* The data *
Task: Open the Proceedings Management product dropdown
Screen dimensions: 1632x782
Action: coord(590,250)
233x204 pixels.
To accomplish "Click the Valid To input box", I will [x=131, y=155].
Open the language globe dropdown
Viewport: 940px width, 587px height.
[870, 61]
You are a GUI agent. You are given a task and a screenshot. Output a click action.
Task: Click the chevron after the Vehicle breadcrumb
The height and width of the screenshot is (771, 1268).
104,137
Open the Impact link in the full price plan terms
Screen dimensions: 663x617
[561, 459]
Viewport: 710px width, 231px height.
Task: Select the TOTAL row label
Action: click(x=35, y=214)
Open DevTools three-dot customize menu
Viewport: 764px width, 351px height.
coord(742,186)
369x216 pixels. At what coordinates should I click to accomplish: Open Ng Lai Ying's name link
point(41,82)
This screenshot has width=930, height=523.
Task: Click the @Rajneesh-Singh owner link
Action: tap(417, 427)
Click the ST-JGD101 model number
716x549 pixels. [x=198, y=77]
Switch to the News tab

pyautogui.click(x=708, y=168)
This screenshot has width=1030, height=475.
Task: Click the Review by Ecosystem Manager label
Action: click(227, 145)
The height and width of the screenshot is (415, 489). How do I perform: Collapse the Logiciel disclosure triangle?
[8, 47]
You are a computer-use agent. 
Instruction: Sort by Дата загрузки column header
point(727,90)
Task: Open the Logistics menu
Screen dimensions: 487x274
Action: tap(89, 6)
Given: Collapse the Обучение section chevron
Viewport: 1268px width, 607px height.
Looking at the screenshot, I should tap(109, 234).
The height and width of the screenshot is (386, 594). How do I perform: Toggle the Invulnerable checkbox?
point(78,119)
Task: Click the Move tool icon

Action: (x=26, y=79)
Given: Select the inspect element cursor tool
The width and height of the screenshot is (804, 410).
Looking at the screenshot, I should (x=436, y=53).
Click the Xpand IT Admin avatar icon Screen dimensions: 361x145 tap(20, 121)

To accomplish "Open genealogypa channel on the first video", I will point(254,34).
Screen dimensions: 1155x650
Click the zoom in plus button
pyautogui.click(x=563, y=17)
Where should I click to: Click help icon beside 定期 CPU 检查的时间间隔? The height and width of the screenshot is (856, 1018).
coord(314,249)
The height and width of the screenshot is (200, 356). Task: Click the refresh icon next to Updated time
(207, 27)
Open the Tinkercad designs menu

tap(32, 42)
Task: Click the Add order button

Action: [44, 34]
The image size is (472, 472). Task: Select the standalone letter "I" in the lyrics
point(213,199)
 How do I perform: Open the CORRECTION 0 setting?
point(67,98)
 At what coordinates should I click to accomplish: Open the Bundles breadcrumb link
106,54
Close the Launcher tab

* Prompt *
Can you update the material above by replacing "Screen dimensions" with "Screen size" throughout and leaving everything else unchanged?

* Reply to the exercise *
Task: Open the Proceedings Management product dropdown
Screen size: 1632x782
Action: coord(590,250)
233x204 pixels.
To accomplish "Click the Valid To input box", I will [x=131, y=155].
Open the language globe dropdown
Viewport: 940px width, 587px height.
[870, 61]
You are a GUI agent. You are given a task and a screenshot. Output a click action.
Task: Click the chevron after the Vehicle breadcrumb
The height and width of the screenshot is (771, 1268).
104,137
Open the Impact link in the full price plan terms
Screen size: 663x617
[561, 459]
Viewport: 710px width, 231px height.
Task: Select the TOTAL row label
Action: click(x=35, y=214)
Open DevTools three-dot customize menu
Viewport: 764px width, 351px height.
coord(742,186)
369x216 pixels. At what coordinates should I click to accomplish: Open Ng Lai Ying's name link
point(41,82)
This screenshot has width=930, height=523.
Task: Click the @Rajneesh-Singh owner link
Action: tap(417, 427)
Click the ST-JGD101 model number
716x549 pixels. [x=198, y=77]
Switch to the News tab

pyautogui.click(x=708, y=168)
This screenshot has width=1030, height=475.
Task: Click the Review by Ecosystem Manager label
Action: click(227, 145)
The height and width of the screenshot is (415, 489). How do I perform: Collapse the Logiciel disclosure triangle?
[8, 47]
You are a computer-use agent. 
Instruction: Sort by Дата загрузки column header
point(727,90)
Task: Open the Logistics menu
Screen size: 487x274
Action: tap(89, 6)
Given: Collapse the Обучение section chevron
Viewport: 1268px width, 607px height.
Looking at the screenshot, I should tap(109, 234).
The height and width of the screenshot is (386, 594). How do I perform: Toggle the Invulnerable checkbox?
point(78,119)
Task: Click the Move tool icon

Action: (x=26, y=79)
Given: Select the inspect element cursor tool
The width and height of the screenshot is (804, 410).
Looking at the screenshot, I should (x=436, y=53).
Click the Xpand IT Admin avatar icon Screen size: 361x145 tap(20, 121)

To accomplish "Open genealogypa channel on the first video", I will point(254,34).
Screen size: 1155x650
Click the zoom in plus button
pyautogui.click(x=563, y=17)
Where should I click to: Click help icon beside 定期 CPU 检查的时间间隔? The height and width of the screenshot is (856, 1018).
coord(314,249)
The height and width of the screenshot is (200, 356). Task: Click the refresh icon next to Updated time
(207, 27)
Open the Tinkercad designs menu

tap(32, 42)
Task: Click the Add order button

Action: [44, 34]
The image size is (472, 472). Task: Select the standalone letter "I" in the lyrics
point(213,199)
 How do I perform: Open the CORRECTION 0 setting?
point(67,98)
 At what coordinates should I click to accomplish: Open the Bundles breadcrumb link
106,54
Close the Launcher tab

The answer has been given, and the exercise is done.